Do reinforcement learning systems have valenced subjective experiences -- do they feel pain or pleasure? If so, I'd think
they mattered morally.
Let's assume for the time being that they can have subjective experiences at all, that
there's something it's like to be them. Maybe I'll come back to that question at some point. For now, I want to present a few ideas that could bear on whether RL systems have valenced experiences. The first is an argument that Tomasik points out in his paper, but that I don't think he gives enough weight to:
Pleasure and pain aren't strongly expectation-relative; learning is not necessary for valenced experience
An argument I see frequently in favor of RL systems having positive or negative experiences relies on an analogy with animal brains: animal brains seem to learn to predict whether a situation is going to be good or bad, and dopamine bursts (known to have
something to do with how much a human likes or wants something subjectively) transmit prediction errors around the brain. For example, given an unexpected treat, dopamine bursts cause an animal's brain to update its predictions about when it'll get those treats in the future. Brian Tomasik touches on this argument in
his paper. This might lead us to think that (1) noticing errors in predicted reward and transmitting them to the brain via dopamine might indicate valenced experience in humans, and by analogy (2) this same kind of learning might indicate valenced experience in machines.

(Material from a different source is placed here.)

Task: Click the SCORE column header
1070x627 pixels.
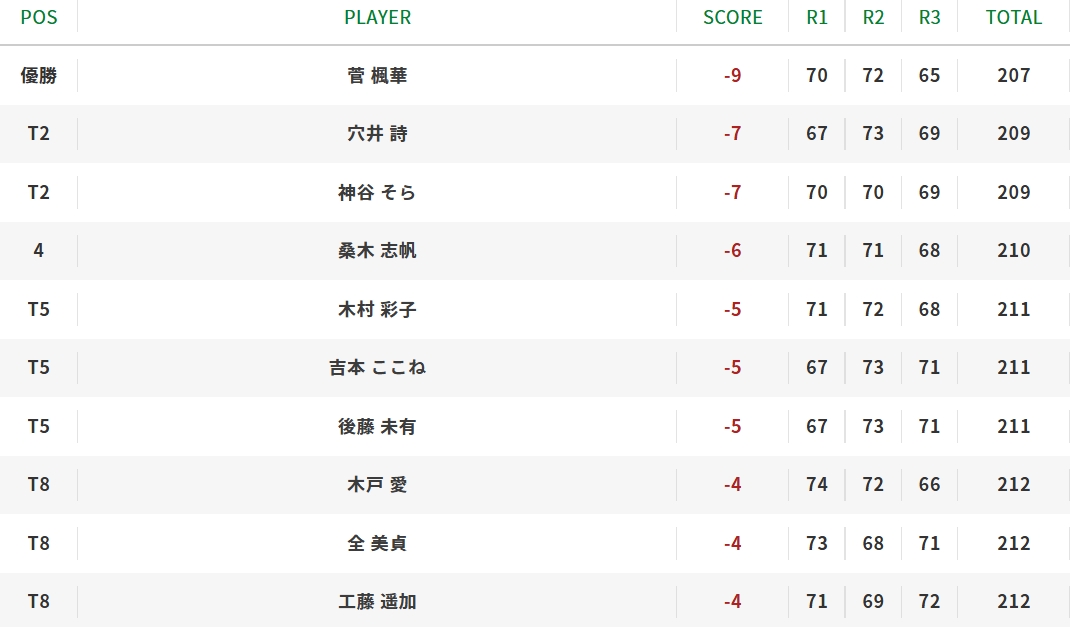Action: pyautogui.click(x=732, y=17)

However, I think there is a serious issue with this reward-prediction-learning story. This is that in humans, how painful or pleasurable an experience is is only loosely related to how painful or pleasurable it was expected to be. If I expect a pain or a pleasure, it might reduce my experience of pain or pleasure, but it doesn't seem to me that my valenced experience is closely tied to my prediction error; a fully predicted valence doesn't go away, and in some cases anticipating pain or pleasure might intensify it.

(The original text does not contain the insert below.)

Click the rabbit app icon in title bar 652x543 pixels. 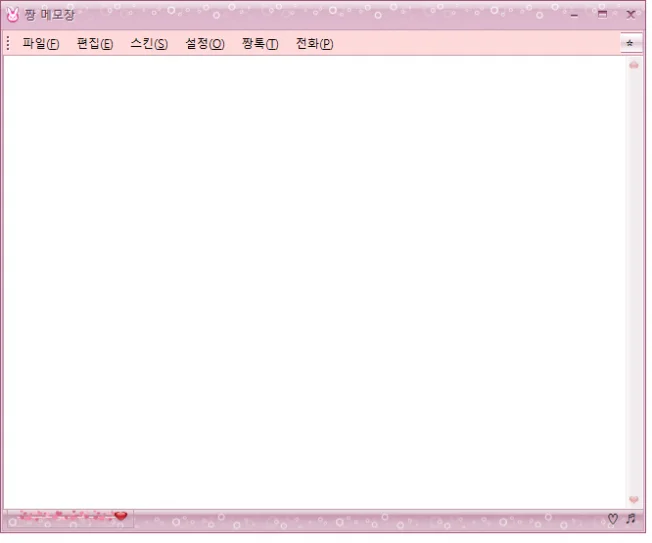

Biologically, it shouldn't be too surprising if updating our predictions of rewards isn't tightly linked to actually liking an experience. There seems to be a difference between
"liking" and "wanting" an experience, and in some extreme cases liking and wanting can come apart altogether. Predicting rewards seems very likely to be closely tied to
wanting that thing (because the predictions are used to steer us toward the thing), but seem less likely to be tied closely to liking it. It seems quite possible to enjoy something completely expected, and not learn anything new in the process.
In a nutshell, I'm saying something like:
In humans, the size of error between actual drive satisfaction and predicted drive satisfaction doesn't seem strongly linked to valenced experience. Valenced experience seems more strongly linked to actual drive satisfaction.
This seems to me like evidence against RL systems having valenced experience by virtue of predicting rewards and updating based on errors between predicted and actual rewards. Since this is the main thing that RL systems are doing, maybe they don't have valenced experiences.
If valenced experience doesn't consist of noticing differences between expected and actual rewards and updating on those differences to improve future predictions, what might it consist of? It still seems very linked to something like reward, but not linked to the use of reward in updating predictions. Maybe it's related to the production of reward signals (i.e. figuring out which biological drives aren't well-satisfied and incorporating those into a reward signal; salt tastes better when you're short on it, etc.), or maybe to some other use of rewards. One strong contender is reward's role in attention, and the relationship between attention and valenced experience.
The unnoticed stomachache
Consider the following situation (based on an example told to me by
Luke about twisting an ankle but not noticing right away):
A person has a stomachache for one day -- their stomach and the nerves running from their stomach to their brain are in a state normally associated with reported discomfort. However, this person doesn't ever notice that they have a stomachache, and doesn't notice any side-effects of this discomfort (e.g. lower overall mood).
Should we say that this person has had an uncomfortable or negative experience? Does the stomachache matter morally?
My intuitions here are mixed. On the one hand, if the person never notices, then I'm inclined to say that they weren't harmed, that they didn't have a bad experience, and that it doesn't matter morally -- it's as if they were anesthetized, or distracted from a pain in order to reduce it. If I had the choice of giving a Tums to one person who
did notice their stomachache or to a large number of people who
didn't, I would choose the person who did notice their stomachache.
On the other hand, I'm not totally sure, and enough elements of discomfort are present that I'd be nervous about policies that resulted in a lot of these kinds of stomachaches -- maybe there is a sense in which part of the person's brain and body
are having bad experiences, and maybe that matters morally, even though the attending/reporting part of the person never had those experiences. Imagine a human and a dog; the dog is in pain, but the human doesn't notice this. Maybe part of our brain is like the dog, and the attentive part of our brain is like the human, so that part of the brain is suffering even though the rest of the brain doesn't notice. This seems a little far-fetched to me, but not totally implausible.
If the unnoticed stomachache is not a valenced experience, then I'd want to look more at the relationship between reward and attention in RL systems. If not, then I'd want to look at other processes that produce or consume reward signals and see which ones seem to track valenced experience in humans.
Either way, I think the basic argument for RL systems having valenced experience doesn't work very well; none of their uses of reward signals "look like" pleasure or pain to me.